The nurse is providing education about deep-breathing exercises to a postoperative client whose surgery took place earlier today. Which instruction should the nurse provide? -"If possible, lie flat on your back while you're doing your breathing exercises." -"Take off your oxygen nasal prongs during your exercises and replace them as soon as you're done." -"Try to do your exercises every 1 to 2 hours." -"It's best to do your exercises before a meal rather than after eating and drinking."

"Try to do your exercises every 1 to 2 hours." Instruct the client that deep-breathing exercises should be performed every 1 to 2 hours for the first 24 hours after surgery.

The nurse working in the holding area is performing an assessment on a client scheduled for surgery. Which question will the nurse ask prior to the client receiving general anesthesia? -"Which medications do you take daily?" -"When was the last time you had anything to eat or drink?" -"Can you tell me why you are here this morning?" -"Do you want me to call the hospital chaplain before you have anesthesia?"

"When was the last time you had anything to eat or drink?" Determining when the last time the client had anything by mouth is important when undergoing anesthesia. The client ideally should be NPO, nothing by mouth, at least 8 hours prior to a general anesthesia to avoid aspiration during intubation. Assessing daily medications is done before surgery, not in the holding area. Asking the client to verify orientation should have been completed prior to arriving in the holding area. Asking the client if a chaplain should be called is not an appropriate action to take in the holding area.
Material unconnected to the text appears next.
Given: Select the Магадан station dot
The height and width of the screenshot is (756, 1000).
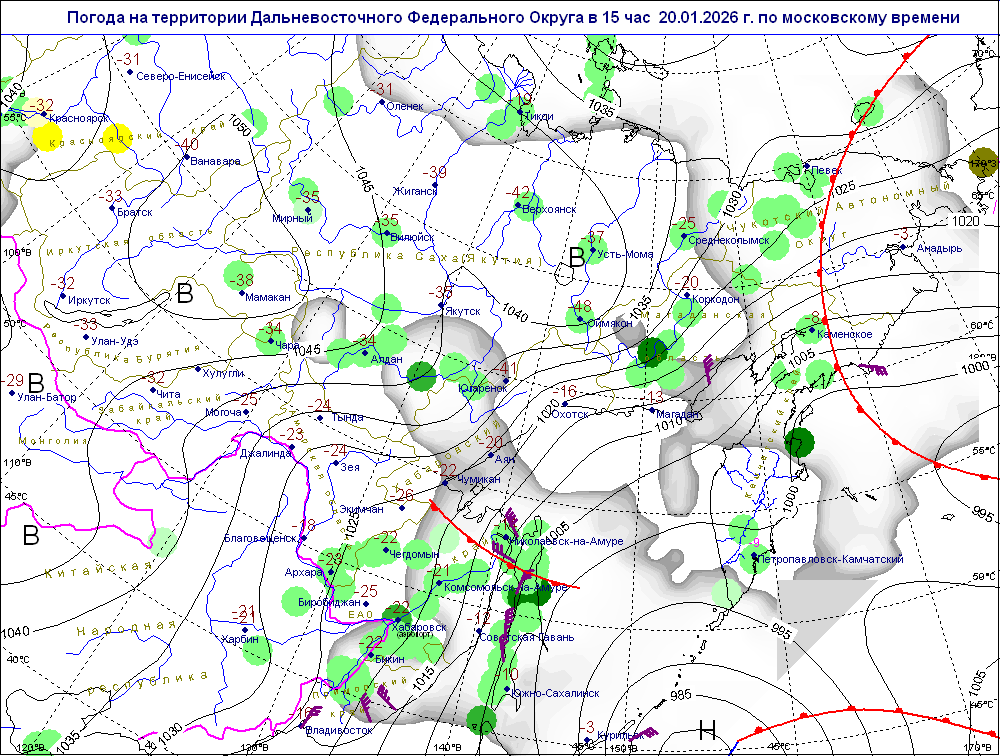Looking at the screenshot, I should point(651,411).
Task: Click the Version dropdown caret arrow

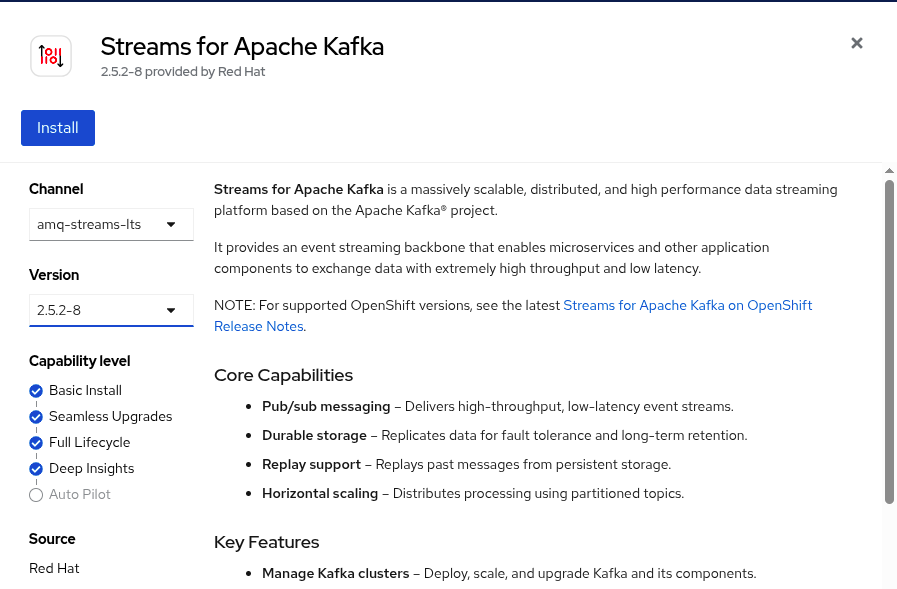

The nurse needs to evaluate the effectiveness of a preoperative teaching session with a client scheduled for abdominal surgery. Which client statement indicates the need for further clarification? -"I will splint my incision while I cough." -"I will sit up in bed before using my incentive spirometer." -"Every 2 hours while I am awake, I will take deep breaths and cough." -"While my pneumatic compression device is on, I don't need to do leg exercises."

"While my pneumatic compression device is on, I don't need to do leg exercises." Compression stockings and pneumatic compression devices help to decrease the formation of thrombus by helping to promote venous return to the heart. The nurse needs to clarify that the pneumatic compression device does not replace leg exercises because the exercises help keep the joints flexible and help strengthen muscles while the client is in bed. The client is correct that splinting the incision when coughing is important. The client should sit up in bed when using the incentive spirometer, taking deep breaths and coughing. The client should take deep breaths and cough at least every 2 hours while awake to help expand lungs, loosen secretions, and help prevent atelectasis and pneumonia.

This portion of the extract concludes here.